Recorrer la ciudad a pie, muchas veces, puede ser una emboscada de la nostalgia. Uno camina despacio, como paseando, disfrutando de la temperatura en caso de que sea agradable y de buenas a primeras se encuentra con un recuerdo. Así sin más, están allí mirándonos. Entonces uno se desconcierta por un momento, desconociéndolos. Hasta que miramos los alrededores, la puerta cercana, algún portón familiar y comprendemos.
Aparece aquel beso de noche invernal, que servía de refugio ante la inclemencia del clima mucho mejor que una campera o una manta. Al lado ves esa sonrisa, el brillo de los ojos. En la plaza te encontrás con el calor de su mano, la memoria de sus cabellos jugando con el viento.
Por supuesto que la bella evocación es sólo la puerta de entrada al laberinto de tu pasado. Despiertan lentamente otras imágenes, sonidos y afines. Ese libro que cambió tu vida, las letras de otro que la oscurecieron. La verdad revelada sobre la religión y Dios. El sinuoso camino de la adolescencia y sus repetidos obstáculos. Ese día en que la vida dejó de ser el centro de vivir y encontraste un ideal. El día que perdiste ese ideal.
En la ciénaga de tu pretérito vas hundiéndote sin posibilidades de escapar. Te encuentras con la irónica esperanza del “todo está bien”. Tus amigos que han ido cambiando a lo largo de los años, los extrañas y comprendes que también cambiaste. La canción que te recuerda que hay alguien peor que espera tu ayuda, de manera desesperada. Esa esperanza que trae un amor nuevo, siempre nuevo, siempre distinto, que intenta romper el velo de tus sueños, el mal de escribir.
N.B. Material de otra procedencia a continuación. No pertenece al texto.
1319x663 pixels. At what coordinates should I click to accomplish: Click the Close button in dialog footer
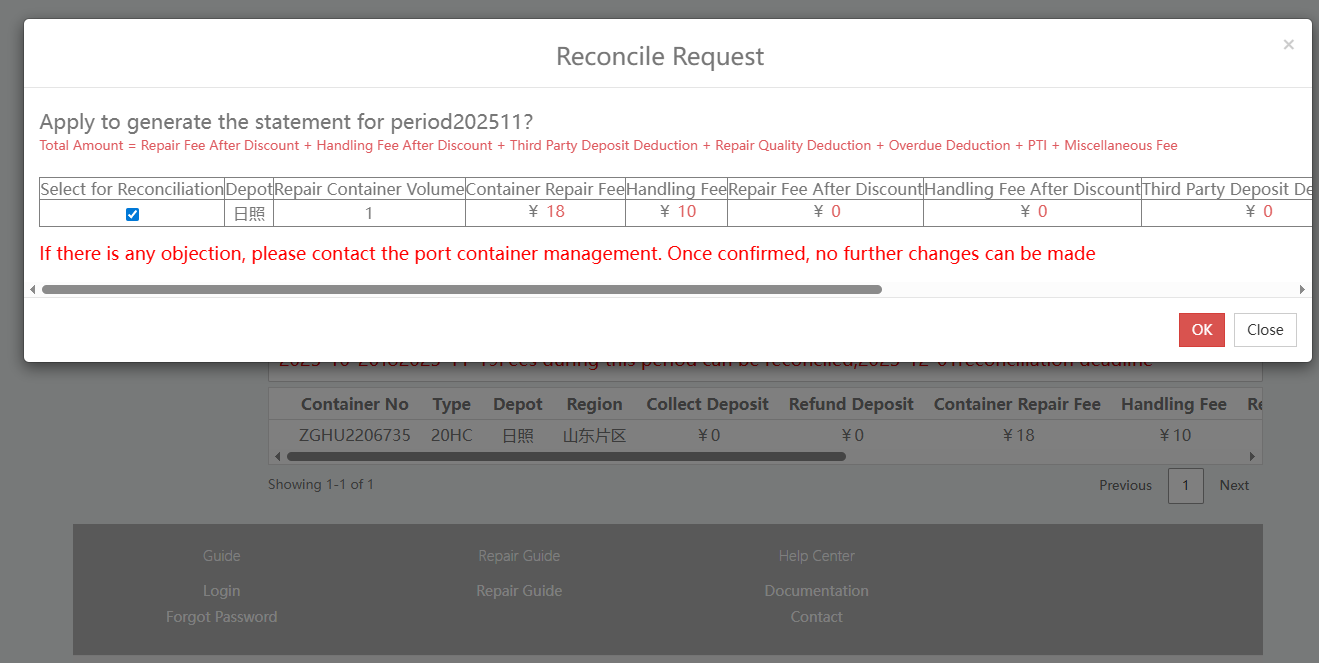click(1264, 330)
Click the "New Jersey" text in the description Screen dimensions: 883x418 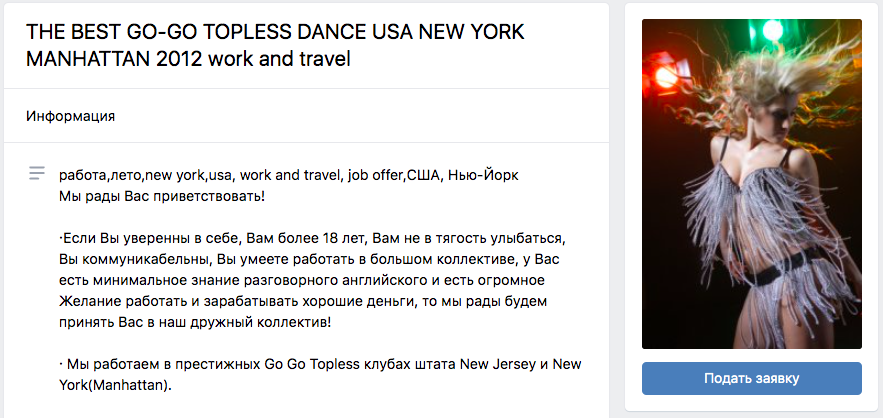tap(496, 364)
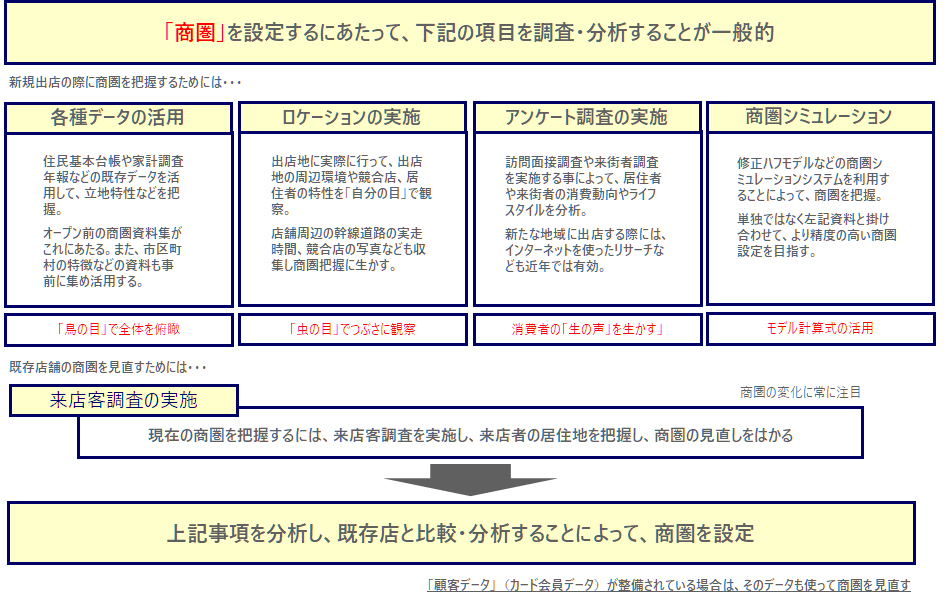Click the 現在の商圏を把握するには text box
The height and width of the screenshot is (601, 945).
click(470, 436)
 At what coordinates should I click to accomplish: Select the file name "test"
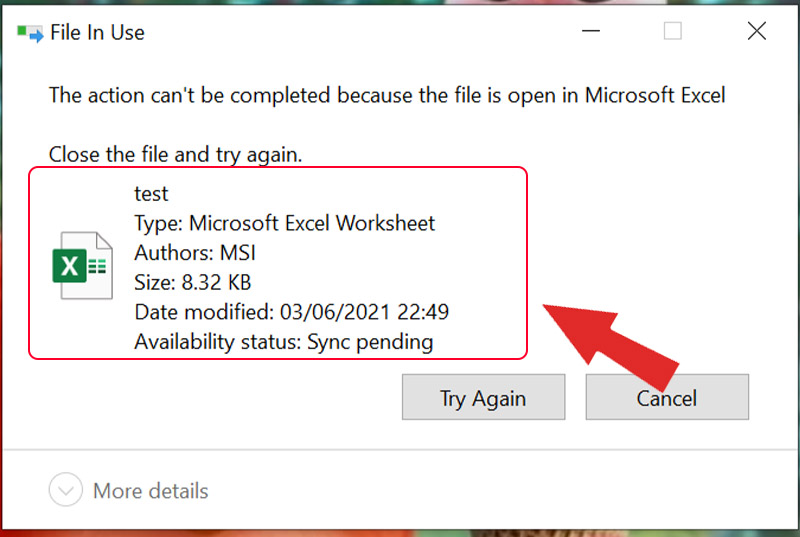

Por último, casi escondidas en la parte más profunda: esas mujeres que amaste, esas promesas no cumplidas. En el final de todo están los trozos de tu corazón, aquellos que no se recompusieron, los que no sanarán y han sido desechados. Junto a ellos los miedos, los superados y los que no. Los que todos guardamos bajo algo más que una coraza.
Los ojos se abren, solo ha pasado un segundo y no puedes llegar tarde.